How to Cope with Plugged Ducts and Mastitis

Terressa Patterson RN BSN MS IBCLC

In partnership with Dr. Brown's Company

Plugged ducts occur when milk flow is blocked or slowed, causing a tender lump. Risk factors include skipped feeds, tight bras, stress, poor latch, or tongue/lip/cheek ties. To manage plugged ducts:

  • Nurse frequently, ideally starting on the affected side.
  • Use warm compresses and gentle massage toward the nipple before nursing or pumping.
  • Apply cold compresses after feeding to reduce swelling.
  • Feed in different positions to help drain all areas of the breast.
  • Ensure baby's latch is deep and effective. If in doubt, have baby evaluated for oral restrictions.

If plugs recur, sunflower lecithin may help. It reduces the stickiness of milk by emulsifying fats. A common dose is 1,200 mg 3 to 4 times per day. Many IBCLCs recommend trying it for recurrent plugged ducts, with evidence from lactation case studies supporting its use.

If pain, redness, fever, or chills develop, this may be mastitis—a breast infection that often starts with a plugged duct. Continue feeding or pumping to keep milk moving. If symptoms persist beyond 24 hours or worsen, seek medical care. Antibiotics are often necessary.

Other Treatments

Therapeutic ultrasound provided by a trained therapist or physical therapist can help break up stubborn plugs.

Some lactation consultants or physical therapists also offer lymphatic massage or vibration therapy to improve milk flow.

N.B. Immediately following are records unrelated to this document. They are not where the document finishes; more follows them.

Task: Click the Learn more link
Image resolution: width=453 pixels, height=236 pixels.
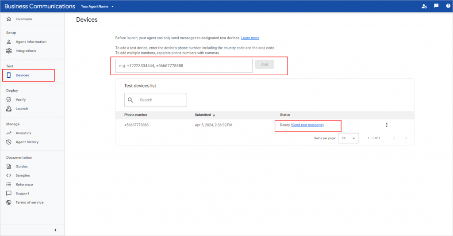Action: [x=250, y=38]
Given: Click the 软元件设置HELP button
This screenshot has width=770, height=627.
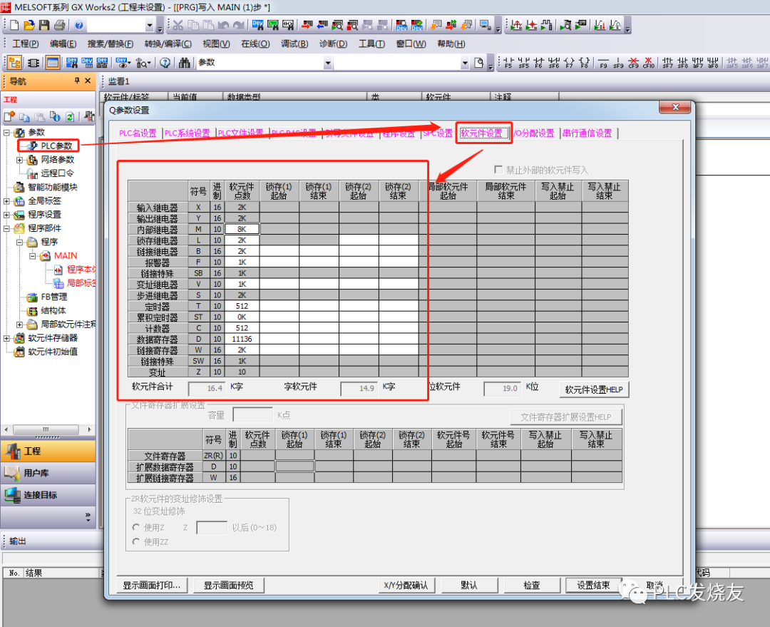Looking at the screenshot, I should pyautogui.click(x=594, y=389).
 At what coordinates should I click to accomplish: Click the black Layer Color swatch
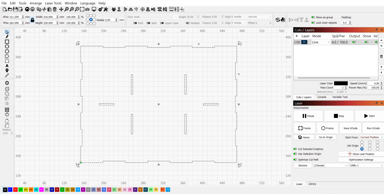[341, 83]
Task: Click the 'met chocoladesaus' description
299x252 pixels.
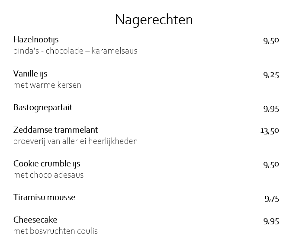Action: coord(48,175)
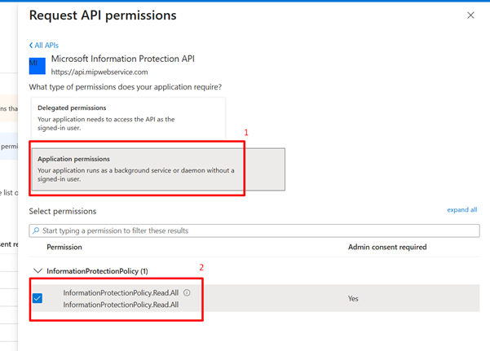490x351 pixels.
Task: Select the InformationProtectionPolicy.Read.All permission name
Action: [x=121, y=293]
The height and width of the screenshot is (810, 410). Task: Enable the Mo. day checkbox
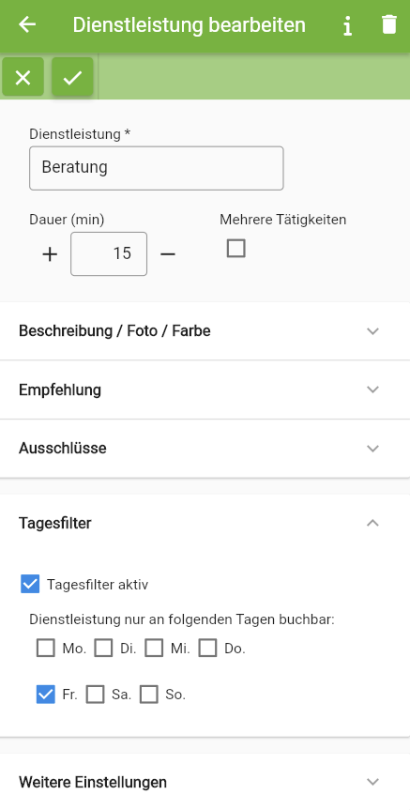point(45,649)
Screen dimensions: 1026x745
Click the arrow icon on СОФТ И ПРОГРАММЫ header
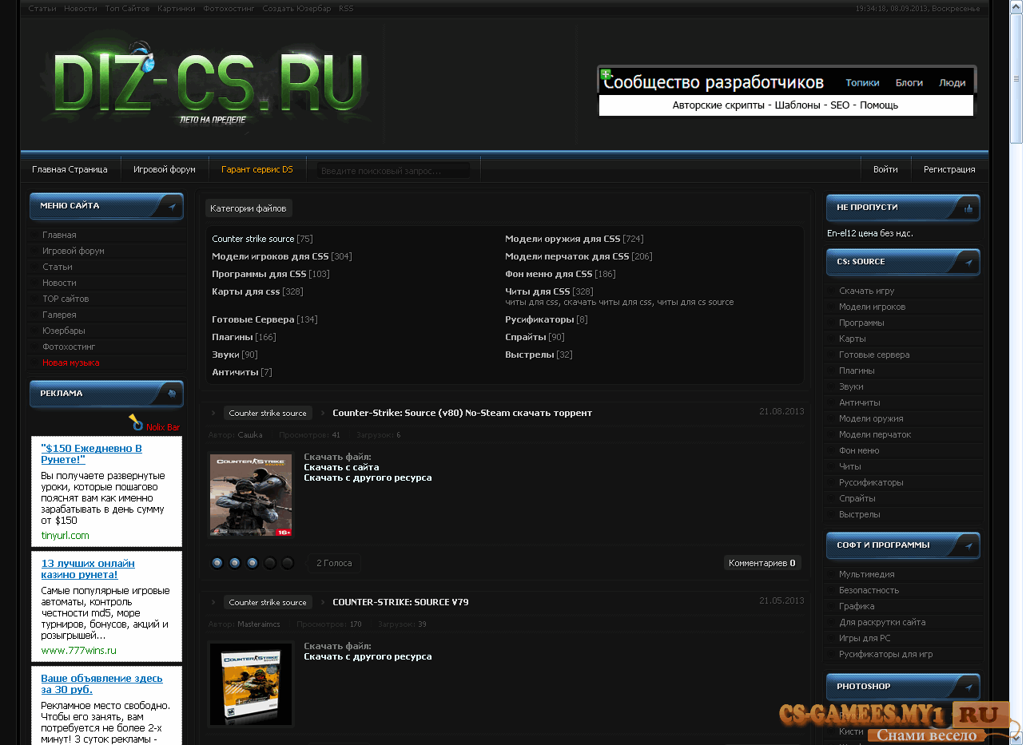(968, 545)
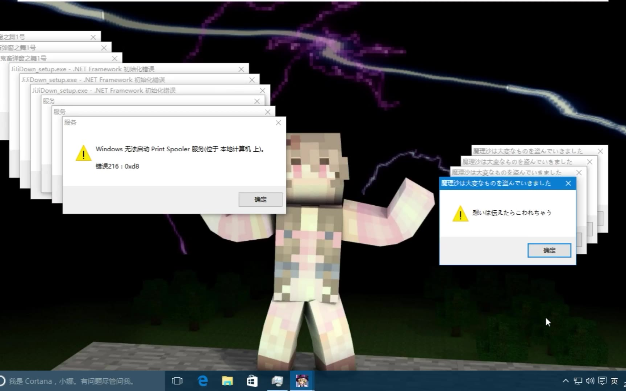Screen dimensions: 626x391
Task: Close the front 服务 Print Spooler dialog
Action: click(x=278, y=123)
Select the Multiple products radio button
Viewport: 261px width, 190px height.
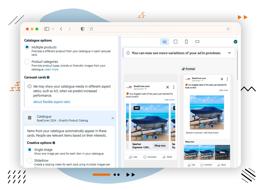click(x=27, y=47)
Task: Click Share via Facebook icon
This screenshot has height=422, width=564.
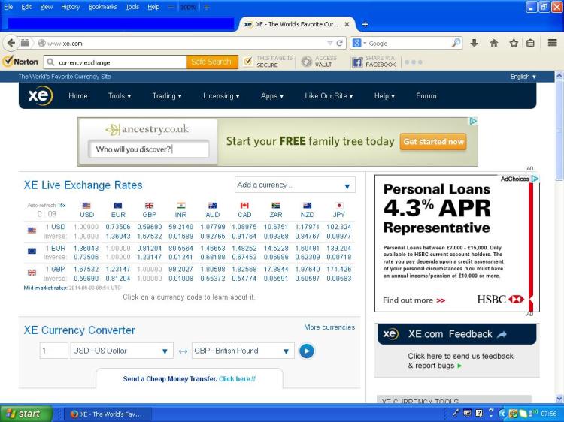Action: click(x=358, y=62)
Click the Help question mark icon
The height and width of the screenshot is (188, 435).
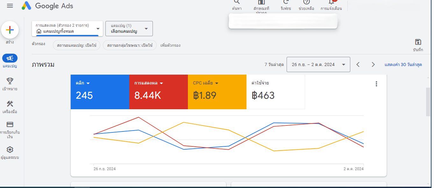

It is also helpful to rest, stay hydrated, and reduce stress. Recurring mastitis may signal latch problems, skipped feedings, or underlying inflammation that deserves deeper evaluation.

DISCLAIMER: THIS CONTENT DOES NOT PROVIDE MEDICAL ADVICE
The information contained is for informational purposes only and is NOT intended to be a substitute for professional medical advice, diagnosis, or treatment. You should not rely solely on this information. Always seek the advice of your healthcare provider.